Last June Tesco engineers set out to evaluate the fuel-economy benefits of using an adjustable Freddie that automatically resets its height to suit the trailer. Testing was carried out at Millbrook Proving Ground, using a pair of Mercedes-Benz Axor tractor units pulling different height trailers, with a third unit used as a control to detect variances due to changing weather conditions.
One of the Axors was equipped with Hatcher's standard fixed-height Freddie roof fairing, designed for 3.9m to 4m-high trailers. The other had an electrically adjustable version of Freddie, choosing its own setting via the signal from the photo-electric cell on the fairing's rear lip. This allowed the fairing to match trailer heights from 4m to 4.4m, a good range but not enough to match the 4.9m-high double-deck fridge trailer used in Tesco's trial.
The track testing results (see table) appear consistent and plausible. Compared with the fixed Freddie, the adjustable version did little for fuel consumption when working with the 4.2m-high trailer at 40mph, but showed fuel savings of 3.81% at 50mph. When paired with the 4.9m double-deck trailer, the economy benefit improved to 7.06% at 40mph and 9.85% at 50mph.
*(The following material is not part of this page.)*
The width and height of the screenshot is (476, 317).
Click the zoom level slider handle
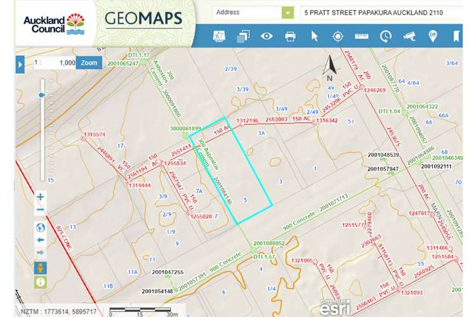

These results need some qualification. First, the fuel benefits quoted are percentage reductions in litres consumed rather than the percentage increases in mpg — the latter gives a misleadingly higher figure. Second, these tests were conducted with unladen vehicles, so the percentage improvements are very much greater than they would be with fully laden vehicles. This is because fuel savings derived from aerodynamic improvements are independent of weight, giving higher percentage improvements when vehicles are light than when they are heavy, even though the number of litres saved remains constant. For example, theoretical calculations show that Tesco's fuel saving of 7.06% at 40mph when empty would be reduced to around 4.5% if the vehicle had 20 tonnes of payload.